[Opening Source material section]

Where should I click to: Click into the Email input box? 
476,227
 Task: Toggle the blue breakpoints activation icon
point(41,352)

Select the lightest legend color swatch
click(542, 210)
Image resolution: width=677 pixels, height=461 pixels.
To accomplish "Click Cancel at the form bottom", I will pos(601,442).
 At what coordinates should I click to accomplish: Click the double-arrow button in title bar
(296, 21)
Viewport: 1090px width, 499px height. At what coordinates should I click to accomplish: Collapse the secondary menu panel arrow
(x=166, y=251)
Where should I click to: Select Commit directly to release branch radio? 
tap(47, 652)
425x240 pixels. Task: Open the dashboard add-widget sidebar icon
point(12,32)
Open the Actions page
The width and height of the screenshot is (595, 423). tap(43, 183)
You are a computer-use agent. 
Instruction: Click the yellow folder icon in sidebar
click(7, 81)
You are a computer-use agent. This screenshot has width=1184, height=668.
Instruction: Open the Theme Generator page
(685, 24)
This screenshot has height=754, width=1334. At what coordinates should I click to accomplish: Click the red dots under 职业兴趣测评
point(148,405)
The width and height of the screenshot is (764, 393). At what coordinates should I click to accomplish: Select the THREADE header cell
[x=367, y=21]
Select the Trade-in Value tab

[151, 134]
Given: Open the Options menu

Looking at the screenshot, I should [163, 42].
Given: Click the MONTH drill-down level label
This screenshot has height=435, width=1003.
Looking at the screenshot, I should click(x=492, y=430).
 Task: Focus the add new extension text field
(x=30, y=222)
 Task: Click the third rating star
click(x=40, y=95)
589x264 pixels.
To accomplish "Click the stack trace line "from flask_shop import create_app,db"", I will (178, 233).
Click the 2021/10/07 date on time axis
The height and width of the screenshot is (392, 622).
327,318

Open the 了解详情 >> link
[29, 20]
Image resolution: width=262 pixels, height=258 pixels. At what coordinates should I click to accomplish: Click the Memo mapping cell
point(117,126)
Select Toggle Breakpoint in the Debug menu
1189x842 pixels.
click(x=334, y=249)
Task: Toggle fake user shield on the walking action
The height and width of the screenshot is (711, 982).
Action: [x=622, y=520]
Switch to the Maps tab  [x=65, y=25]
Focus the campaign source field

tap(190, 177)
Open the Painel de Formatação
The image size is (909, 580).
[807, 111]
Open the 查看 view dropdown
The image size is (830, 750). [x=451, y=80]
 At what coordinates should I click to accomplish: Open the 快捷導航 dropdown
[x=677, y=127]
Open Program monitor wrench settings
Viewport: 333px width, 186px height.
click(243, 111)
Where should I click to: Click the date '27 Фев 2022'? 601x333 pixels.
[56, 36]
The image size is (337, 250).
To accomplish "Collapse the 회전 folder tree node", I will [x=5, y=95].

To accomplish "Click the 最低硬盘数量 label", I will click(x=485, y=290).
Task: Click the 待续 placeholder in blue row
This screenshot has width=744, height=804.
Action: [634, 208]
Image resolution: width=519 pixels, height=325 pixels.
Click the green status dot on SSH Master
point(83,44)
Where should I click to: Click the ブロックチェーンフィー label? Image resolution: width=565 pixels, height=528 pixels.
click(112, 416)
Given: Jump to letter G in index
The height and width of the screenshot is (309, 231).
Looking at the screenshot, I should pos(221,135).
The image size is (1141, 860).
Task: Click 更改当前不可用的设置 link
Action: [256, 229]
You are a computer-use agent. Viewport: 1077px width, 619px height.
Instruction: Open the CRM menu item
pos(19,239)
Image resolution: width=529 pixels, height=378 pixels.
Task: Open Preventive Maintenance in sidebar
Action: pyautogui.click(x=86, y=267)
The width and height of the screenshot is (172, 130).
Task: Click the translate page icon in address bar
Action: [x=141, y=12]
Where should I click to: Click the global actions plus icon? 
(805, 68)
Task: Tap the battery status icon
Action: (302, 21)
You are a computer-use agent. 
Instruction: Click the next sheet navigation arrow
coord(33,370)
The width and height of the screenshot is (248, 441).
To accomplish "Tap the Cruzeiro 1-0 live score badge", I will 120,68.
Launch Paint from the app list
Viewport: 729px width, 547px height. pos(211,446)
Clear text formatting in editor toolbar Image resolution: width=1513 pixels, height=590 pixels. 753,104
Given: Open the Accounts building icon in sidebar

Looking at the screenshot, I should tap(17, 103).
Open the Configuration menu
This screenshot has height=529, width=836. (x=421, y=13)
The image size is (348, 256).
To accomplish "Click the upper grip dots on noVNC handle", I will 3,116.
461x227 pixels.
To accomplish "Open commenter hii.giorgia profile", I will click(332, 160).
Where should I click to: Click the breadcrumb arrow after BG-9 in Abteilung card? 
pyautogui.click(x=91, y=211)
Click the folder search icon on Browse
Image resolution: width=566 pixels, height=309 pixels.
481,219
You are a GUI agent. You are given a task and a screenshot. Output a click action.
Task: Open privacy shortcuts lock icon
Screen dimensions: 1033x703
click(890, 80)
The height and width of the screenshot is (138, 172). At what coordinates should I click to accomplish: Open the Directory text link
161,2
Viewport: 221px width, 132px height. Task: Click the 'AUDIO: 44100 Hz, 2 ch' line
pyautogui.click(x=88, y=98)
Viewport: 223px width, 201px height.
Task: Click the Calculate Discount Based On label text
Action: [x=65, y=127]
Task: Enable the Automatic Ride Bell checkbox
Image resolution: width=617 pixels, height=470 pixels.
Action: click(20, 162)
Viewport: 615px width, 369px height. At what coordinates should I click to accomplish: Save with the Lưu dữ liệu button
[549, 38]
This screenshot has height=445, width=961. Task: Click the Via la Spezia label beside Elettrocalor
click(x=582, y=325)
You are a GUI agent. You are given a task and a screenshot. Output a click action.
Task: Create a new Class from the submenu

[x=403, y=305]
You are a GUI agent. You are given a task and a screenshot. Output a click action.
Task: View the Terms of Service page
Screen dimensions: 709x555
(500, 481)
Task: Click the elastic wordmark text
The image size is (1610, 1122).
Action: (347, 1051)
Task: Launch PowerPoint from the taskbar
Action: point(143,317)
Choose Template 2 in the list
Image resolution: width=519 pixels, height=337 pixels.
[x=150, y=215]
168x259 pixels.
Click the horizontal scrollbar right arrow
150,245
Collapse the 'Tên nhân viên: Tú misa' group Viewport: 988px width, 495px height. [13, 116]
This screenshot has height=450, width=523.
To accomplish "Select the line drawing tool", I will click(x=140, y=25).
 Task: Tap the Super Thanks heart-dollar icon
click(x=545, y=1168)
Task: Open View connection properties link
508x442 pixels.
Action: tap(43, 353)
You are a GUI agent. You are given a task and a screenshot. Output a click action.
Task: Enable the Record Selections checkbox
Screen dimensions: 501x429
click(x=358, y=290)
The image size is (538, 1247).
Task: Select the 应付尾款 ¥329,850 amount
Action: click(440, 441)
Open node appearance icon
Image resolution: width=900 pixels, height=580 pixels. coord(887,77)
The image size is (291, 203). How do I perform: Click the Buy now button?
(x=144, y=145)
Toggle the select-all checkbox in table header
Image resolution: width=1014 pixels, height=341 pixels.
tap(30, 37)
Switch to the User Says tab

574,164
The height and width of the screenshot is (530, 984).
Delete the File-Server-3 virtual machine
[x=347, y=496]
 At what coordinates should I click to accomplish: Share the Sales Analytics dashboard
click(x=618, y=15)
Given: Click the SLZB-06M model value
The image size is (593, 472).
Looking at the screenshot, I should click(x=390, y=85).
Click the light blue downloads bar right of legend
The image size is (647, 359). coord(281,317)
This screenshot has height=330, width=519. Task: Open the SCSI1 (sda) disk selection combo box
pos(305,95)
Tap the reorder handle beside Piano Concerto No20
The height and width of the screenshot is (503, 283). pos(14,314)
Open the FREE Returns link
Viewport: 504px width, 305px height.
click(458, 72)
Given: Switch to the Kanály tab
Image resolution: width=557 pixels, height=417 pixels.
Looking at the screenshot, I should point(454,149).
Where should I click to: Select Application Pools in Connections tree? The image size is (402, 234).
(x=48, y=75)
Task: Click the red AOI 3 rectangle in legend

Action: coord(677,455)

[Closing Source material section]

Set down, from the entries above, exactly the lines from the one with "Task: Click the 待续 placeholder in blue row" up to and including the one with "Given: Jump to letter G in index", and no other lines.

--- Answer for the task ---
Task: Click the 待续 placeholder in blue row
This screenshot has width=744, height=804.
Action: [634, 208]
Image resolution: width=519 pixels, height=325 pixels.
Click the green status dot on SSH Master
point(83,44)
Where should I click to: Click the ブロックチェーンフィー label? Image resolution: width=565 pixels, height=528 pixels.
click(112, 416)
Given: Jump to letter G in index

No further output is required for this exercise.